When the decision came to receive services from Center for Hospice Care, Carol’s experience with her parents assured her that we would do a great job. However, she didn’t completely feel she was ready for all the care and services we offer. Carol still takes care of her personal care needs as well as getting out of the home, which requires a great deal of effort. She didn’t want to give that up. But when her pulmonologist suggested hospice care to get through the winter months, she gave it a good consideration. “My pulmonologist said that the very last thing I would want is to go to MedPoint or the hospital with the flu going around,” she said. “With IPF, the flu would probably be fatal.” So Carol started hospice care.
She stayed healthy this past winter. When she did have to get some tests for a few health issues, she didn’t have to go into a clinic or the hospital. CHC nurses were able to bring the tests to the home and divert the typical avenues. This simple option may have saved her life this winter. The doctor originally said that she could go on hiatus from hospice care in the spring, once the flu is basically over. “But now I’m not so sure,” Carol shared. “I’ve met my nurses. We have my medications straightened out. I’ve come into the rhythm of it now.” All of this has given her the ability to focus on the things that matter most to her: family.
“Quality of life means I can still enjoy my family,” she explained. And “Mrs. Claus” was able to spend her Christmas holidays surrounded by family and directing them on how to decorate the tree. Carol has been planning her annual family get together. “The last three years now,” she continued. “We find a local cottage within a 100 mile radius. We find a nice big house to rent and the kids come and go for the entire week.” Her face spread with joy as she recalled the wonderful memories they had already collected. She pulled up pictures on her phone to show me where they are going this summer.

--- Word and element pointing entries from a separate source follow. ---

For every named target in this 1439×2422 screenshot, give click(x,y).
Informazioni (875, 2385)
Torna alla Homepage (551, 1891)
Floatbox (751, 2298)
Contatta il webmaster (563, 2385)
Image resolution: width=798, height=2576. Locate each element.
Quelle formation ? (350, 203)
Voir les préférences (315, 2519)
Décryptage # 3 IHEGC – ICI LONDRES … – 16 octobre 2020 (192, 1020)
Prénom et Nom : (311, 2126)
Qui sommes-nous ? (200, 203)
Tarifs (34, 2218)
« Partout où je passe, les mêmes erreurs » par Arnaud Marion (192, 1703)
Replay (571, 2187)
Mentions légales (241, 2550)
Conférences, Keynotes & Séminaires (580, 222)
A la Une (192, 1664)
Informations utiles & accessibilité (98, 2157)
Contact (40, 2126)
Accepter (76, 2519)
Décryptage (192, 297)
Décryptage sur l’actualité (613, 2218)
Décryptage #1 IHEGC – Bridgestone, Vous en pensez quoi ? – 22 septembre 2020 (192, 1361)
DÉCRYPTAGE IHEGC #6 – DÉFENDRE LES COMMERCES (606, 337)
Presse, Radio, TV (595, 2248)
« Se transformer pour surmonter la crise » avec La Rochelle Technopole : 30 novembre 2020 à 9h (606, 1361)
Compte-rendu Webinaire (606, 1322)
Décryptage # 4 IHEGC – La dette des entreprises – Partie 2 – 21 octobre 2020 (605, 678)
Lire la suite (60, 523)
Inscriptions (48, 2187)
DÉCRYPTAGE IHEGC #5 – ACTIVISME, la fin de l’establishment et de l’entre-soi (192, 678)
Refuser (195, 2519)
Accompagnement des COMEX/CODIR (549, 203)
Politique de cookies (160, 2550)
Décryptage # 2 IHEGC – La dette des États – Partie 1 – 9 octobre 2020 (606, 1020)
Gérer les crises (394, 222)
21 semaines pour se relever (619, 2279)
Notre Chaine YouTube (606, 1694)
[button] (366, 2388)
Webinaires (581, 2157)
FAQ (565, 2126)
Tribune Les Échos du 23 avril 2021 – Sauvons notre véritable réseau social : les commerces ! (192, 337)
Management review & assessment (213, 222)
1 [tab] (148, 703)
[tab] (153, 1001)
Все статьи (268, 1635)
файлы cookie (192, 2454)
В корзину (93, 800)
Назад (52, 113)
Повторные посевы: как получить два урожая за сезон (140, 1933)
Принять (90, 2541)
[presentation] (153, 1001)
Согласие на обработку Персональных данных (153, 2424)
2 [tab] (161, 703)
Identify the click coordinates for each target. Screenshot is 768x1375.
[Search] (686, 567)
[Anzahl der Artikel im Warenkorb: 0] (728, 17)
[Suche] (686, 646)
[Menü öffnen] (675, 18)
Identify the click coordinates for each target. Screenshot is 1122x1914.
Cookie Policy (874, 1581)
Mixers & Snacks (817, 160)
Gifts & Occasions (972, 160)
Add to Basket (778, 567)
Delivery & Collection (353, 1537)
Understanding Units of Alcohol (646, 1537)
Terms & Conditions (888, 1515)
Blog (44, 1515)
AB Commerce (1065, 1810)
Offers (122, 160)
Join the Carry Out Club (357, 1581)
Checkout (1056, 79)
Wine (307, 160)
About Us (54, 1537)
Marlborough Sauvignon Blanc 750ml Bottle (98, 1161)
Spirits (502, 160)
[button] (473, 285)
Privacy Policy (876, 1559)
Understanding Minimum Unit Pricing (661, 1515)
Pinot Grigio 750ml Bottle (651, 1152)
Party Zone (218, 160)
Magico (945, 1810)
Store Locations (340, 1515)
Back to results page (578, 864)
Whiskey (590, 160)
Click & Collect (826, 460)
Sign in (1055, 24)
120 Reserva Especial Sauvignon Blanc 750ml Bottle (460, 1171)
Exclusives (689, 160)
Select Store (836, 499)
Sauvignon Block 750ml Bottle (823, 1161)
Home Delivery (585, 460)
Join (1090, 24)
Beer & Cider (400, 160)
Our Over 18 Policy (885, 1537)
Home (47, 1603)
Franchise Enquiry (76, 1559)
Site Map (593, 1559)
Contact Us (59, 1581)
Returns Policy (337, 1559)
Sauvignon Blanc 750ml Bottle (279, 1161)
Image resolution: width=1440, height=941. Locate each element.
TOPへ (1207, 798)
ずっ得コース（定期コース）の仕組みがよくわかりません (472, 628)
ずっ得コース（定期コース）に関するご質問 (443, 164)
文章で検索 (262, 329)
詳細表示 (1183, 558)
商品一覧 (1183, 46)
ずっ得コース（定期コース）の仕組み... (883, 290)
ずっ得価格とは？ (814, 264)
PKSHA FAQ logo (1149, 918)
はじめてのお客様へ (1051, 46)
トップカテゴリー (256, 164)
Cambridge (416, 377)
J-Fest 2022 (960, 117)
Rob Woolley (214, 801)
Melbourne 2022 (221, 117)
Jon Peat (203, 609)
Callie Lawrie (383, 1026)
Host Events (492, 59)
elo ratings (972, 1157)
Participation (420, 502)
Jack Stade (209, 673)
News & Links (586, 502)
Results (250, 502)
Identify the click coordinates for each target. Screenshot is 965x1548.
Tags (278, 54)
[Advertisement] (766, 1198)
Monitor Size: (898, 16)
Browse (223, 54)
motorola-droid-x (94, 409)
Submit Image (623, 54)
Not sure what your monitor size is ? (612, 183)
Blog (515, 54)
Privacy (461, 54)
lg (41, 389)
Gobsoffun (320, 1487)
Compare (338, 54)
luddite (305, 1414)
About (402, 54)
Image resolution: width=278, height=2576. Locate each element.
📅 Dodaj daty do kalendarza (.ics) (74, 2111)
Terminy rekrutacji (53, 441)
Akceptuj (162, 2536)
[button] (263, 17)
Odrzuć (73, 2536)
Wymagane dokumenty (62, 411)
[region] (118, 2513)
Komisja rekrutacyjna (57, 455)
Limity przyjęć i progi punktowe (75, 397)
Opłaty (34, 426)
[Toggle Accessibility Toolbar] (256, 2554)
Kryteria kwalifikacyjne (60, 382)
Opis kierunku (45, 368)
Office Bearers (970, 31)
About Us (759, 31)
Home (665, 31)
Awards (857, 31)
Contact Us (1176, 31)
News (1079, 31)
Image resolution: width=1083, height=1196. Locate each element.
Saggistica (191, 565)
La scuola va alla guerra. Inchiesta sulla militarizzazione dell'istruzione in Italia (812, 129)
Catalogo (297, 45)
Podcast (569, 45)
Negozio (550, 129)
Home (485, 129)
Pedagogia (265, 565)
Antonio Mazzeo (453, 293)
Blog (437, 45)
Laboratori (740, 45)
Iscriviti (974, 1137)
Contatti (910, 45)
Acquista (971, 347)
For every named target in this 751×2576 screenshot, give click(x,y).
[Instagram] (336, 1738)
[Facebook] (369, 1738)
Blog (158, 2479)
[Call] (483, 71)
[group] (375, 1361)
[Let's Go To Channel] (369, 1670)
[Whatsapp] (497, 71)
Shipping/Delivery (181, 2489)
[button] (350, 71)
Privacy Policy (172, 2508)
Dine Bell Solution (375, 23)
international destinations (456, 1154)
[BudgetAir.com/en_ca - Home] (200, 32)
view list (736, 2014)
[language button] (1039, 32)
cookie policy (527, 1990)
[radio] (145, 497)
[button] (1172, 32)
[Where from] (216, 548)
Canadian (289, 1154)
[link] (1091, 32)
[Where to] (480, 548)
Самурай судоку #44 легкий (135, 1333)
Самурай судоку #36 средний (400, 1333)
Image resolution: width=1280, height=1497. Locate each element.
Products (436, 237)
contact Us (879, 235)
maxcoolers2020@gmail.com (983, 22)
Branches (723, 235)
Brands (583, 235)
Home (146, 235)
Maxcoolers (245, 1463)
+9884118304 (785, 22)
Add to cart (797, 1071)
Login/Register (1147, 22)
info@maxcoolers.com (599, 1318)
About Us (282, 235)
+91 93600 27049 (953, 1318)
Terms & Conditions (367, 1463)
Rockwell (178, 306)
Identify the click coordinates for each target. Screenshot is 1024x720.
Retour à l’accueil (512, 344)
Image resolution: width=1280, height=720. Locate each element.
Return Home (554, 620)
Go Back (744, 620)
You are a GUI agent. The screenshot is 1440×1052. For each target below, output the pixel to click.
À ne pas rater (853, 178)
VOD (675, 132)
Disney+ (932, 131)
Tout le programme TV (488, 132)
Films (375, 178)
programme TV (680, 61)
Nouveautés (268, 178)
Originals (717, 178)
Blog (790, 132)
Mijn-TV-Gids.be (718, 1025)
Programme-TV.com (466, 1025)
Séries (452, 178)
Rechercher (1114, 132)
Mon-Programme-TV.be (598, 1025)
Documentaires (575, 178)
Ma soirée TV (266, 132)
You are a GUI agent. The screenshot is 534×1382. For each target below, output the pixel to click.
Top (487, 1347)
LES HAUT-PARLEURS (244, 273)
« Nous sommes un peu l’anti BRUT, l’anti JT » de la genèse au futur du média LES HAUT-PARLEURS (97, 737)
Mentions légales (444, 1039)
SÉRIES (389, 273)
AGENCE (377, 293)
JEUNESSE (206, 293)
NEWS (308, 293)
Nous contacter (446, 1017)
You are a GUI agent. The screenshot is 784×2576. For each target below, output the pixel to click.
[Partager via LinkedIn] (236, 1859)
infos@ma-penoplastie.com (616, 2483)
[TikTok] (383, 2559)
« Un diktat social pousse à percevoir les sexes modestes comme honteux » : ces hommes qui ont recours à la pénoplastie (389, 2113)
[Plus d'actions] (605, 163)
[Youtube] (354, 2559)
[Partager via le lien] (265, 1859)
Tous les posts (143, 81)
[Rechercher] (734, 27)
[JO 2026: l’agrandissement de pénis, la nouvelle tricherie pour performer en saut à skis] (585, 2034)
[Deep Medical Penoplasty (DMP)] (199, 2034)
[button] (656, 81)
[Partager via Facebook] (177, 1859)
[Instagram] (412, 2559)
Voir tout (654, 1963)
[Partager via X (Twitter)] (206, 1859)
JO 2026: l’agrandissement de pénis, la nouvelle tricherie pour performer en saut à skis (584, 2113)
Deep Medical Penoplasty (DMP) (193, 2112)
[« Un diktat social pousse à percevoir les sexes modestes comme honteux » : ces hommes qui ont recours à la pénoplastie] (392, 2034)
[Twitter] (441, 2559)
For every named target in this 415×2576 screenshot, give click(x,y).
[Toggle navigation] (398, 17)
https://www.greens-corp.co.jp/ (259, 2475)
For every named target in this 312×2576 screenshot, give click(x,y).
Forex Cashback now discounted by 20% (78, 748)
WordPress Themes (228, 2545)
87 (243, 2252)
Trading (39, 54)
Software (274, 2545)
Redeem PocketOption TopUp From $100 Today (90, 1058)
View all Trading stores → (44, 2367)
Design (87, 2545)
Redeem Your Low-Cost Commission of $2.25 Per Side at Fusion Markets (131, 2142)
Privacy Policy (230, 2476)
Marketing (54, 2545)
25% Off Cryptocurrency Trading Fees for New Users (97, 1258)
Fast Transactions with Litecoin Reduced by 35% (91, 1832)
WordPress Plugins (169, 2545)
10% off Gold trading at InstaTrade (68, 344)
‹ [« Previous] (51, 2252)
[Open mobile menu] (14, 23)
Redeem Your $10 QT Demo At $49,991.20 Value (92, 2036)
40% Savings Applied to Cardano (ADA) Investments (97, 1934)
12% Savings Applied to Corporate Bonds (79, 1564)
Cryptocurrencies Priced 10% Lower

“As much as I talk about having everything handled,” Carol paused. “There are days I feel very sad. Sad that I won’t see my grandchildren grow up.” She showed me the family picture on the wall, a Christmas gift from her entire crew. “I want people to know, that as far as I’m concerned, the greatest thing that I’ve done is have a good marriage and raise a good family. That’s my priority.” With such strong ties with her family, she was a bit concerned when she shared her decision to start hospice care. She had surprisingly little negative feedback. They were supportive of her choice.
Carol has been spending her time building her legacy. “I know that my family is going to be okay without me,” she said. “I’ve worked very hard to get to that point. I’ve stressed to them how important family is. They need to keep having family get-togethers. Rent a cottage. Keep the traditions going.” Even though Carol has dealt with a difficult illness for years, she feels that the gift in all the trials is being able to plan things the way she would have them. Not everyone gets that chance, and she knows it. She orders pizza and invites the grandkids over to play cards. And she has the summer to look forward to.
Carol scrolled through the pictures on her phone for the one she wanted to show me. Then she stopped and handed the phone to me. It was a picture of a serene summer porch, breezy floral prints on the chairs and views towards a lapping lake. A perfectly cushy chair sat in one corner, absolutely suited for views of family running all around as well as supplies for her crocheted crafts. “When you picture me this summer,” she looked at me, a smile spread full across her face. “Picture me here.”